Objective: To investigate the culture characteristics of rat bone marrow mesenchymal stem cells in vitro, and to explore the laws and characteristics of the isolation, culture and amplification of MSCs in vitro. The culture system of bone marrow mesenchymal stem cells (MSCs) in SD rats was established.
Methods: 1. primary culture, the femur and tibia of 1 month old SD rats were taken, and all bone marrow culture was used in full bone marrow culture. The bone marrow filtration was directly inoculated in the culture bottle with the L-DMEM complete medium. After 3 days, the first liquid was changed and then changed every 3 days. When the cell fusion was over 80%, the bone marrow mesenchymal stem cells of.2. rats were amplified in vitro. The cells of the 1,4,7,10,13 generation were taken to observe the cell growth curve and the identification of the surface markers of the bone marrow mesenchymal stem cells in.3. rats. The fourth generation cells were taken and the flow cytometry was used to detect the cells.
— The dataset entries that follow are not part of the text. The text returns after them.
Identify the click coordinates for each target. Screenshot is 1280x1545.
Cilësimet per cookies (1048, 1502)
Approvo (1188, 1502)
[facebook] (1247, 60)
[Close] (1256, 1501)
Results: the 1. adherent wall screening method can be separated and purified by multiple fluid exchange. The method is simple and convenient, and the effect is good..2.MSCs has strong proliferation ability in the culture in vitro. The cell morphology is more consistent and the proliferating ability is strong before the 10 generation, with the increase of the number of passages, the proliferation ability is weakened, and the morphogenesis is irregular. 1,4,7,10, the cell growth of the cell, is 1,4,7,10, The adherence rate of the 13 generation was basically the same, and there was no significant difference. After the passage, the cell adhesion rate increased with time and increased the surface marker antigen of.3.MSCs. MSCs did not express the hematopoietic cell surface antigen CD34, CD45, indicating that MSCs was not hematopoietic cells; and its surface was CD90, CD44, indicating that the surface markers of MSCs were not single. It expresses the surface markers of interstitial cells, endothelial cells and epidermal cells. Conclusion: this experiment uses bone marrow direct culture and wall screening to isolate and culture MSCs. The method is simple, and the effect is reliable. High purity and high quantity of MSCs can be obtained through generation of passages to meet the needs of tissue engineering experimental research.
Objective: 1. to construct pEGFP-N1-BDNF plasmid.2. and obtain stable MSCs expressing BDNF, and transfect rat bone marrow mesenchymal stem cells (MSCs) to observe its expression in MSCs.
Methods: the BDNF gene fragment with Xho I and BamH was amplified from rat bone marrow mesenchymal stem cells by RT-PCR method, and the BDNF gene fragment was cloned into the eukaryotic expression vector pEGFP-N1 of the enhanced green fluorescent protein (EGFP) gene, and the pEGFP-N1-BDNF plasmid was constructed. PEGFP-N1-BDNF was transfected into MSCs. by transfection of pEGFP-N1-BDNF into rat MSCs..
Results: pEGFP-N1-BDNF eukaryotic expression vector was constructed successfully, under fluorescence microscope, the expression of BDNF fusion protein was found after transfection of pEGFP-N1-BDNF expression vector to MSCsl2h.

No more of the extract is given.